Oswaldo Barboza: “La inclusión necesita mucho más para tener una mayor calidad de vida”

Fundación Arando Esperanza (FAE), en su trabajo por desarrollar la diversidad y la innovación social, genera lazos internacionales con actores dedicados a los proyectos inclusivos. Oswaldo BArboza, en su rol de presidente de la Asociación Nacional de Empleo con Apoyo de Brasil comenta sus expectativas de trabajo conjunto con FAE.
"La inclusión necesita mucho más para tener una mayor calidad de vida"
Oswaldo Barboza es el presidente de la Asociación Nacional de Empleo con Apoyo de Brasil, tiene una empresa de consultoría de proyectos inclusivos y es profesor universitario de Gestión de Proyectos Sociales. Actualmente trabaja en un proyecto de la Fundación Dom Cabral con emprendedores sociales. Se especializa en gestión inclusiva de proyectos de organizaciones sociales en torno a la discapacidad.
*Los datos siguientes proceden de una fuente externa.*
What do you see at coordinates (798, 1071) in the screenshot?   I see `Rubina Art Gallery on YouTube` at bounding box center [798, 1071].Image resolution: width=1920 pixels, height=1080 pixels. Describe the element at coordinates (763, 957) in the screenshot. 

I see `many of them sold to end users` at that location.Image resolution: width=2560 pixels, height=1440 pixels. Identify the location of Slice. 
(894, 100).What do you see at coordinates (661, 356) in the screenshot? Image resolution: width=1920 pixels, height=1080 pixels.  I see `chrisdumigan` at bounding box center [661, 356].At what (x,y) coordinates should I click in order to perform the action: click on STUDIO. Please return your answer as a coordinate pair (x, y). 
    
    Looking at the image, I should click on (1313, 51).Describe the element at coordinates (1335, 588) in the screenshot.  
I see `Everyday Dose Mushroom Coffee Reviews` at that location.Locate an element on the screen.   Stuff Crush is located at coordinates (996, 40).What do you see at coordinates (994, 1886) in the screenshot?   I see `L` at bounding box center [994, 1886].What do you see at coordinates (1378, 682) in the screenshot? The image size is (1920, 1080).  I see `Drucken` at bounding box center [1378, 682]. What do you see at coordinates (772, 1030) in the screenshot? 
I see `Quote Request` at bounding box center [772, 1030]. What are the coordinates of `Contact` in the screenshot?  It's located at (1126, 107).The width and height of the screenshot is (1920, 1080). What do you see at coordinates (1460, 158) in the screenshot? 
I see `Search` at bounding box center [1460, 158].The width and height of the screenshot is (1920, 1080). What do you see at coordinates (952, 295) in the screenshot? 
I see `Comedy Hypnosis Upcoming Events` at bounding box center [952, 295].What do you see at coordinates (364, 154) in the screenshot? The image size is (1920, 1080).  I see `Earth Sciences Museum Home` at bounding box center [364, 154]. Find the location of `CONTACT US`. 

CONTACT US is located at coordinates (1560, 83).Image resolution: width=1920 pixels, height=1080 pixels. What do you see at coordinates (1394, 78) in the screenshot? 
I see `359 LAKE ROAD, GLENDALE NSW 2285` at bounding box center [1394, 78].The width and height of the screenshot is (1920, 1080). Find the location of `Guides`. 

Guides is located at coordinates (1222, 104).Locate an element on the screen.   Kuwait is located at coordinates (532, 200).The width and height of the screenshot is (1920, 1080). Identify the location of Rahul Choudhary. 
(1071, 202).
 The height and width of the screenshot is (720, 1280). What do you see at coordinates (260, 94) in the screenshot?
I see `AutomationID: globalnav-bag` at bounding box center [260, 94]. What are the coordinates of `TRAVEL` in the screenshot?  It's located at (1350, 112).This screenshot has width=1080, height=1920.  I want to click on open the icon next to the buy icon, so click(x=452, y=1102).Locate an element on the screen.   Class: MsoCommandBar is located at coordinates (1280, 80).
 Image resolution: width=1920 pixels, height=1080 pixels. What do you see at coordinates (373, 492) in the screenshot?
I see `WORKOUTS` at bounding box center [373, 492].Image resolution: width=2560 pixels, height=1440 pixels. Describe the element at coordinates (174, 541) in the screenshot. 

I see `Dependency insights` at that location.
En 2019 tuvo su primer acercamiento con Fundación Arando Esperanza y se interesó en compartir experiencias internacionales en torno a la inclusión laboral.
"Una de las experiencias que yo escogí fue la de Arando Esperanza. Escogí también una experiencia de Portugal y otra de España. Entonces yo di tres charlas, conversaciones con España, Portugal y Chile".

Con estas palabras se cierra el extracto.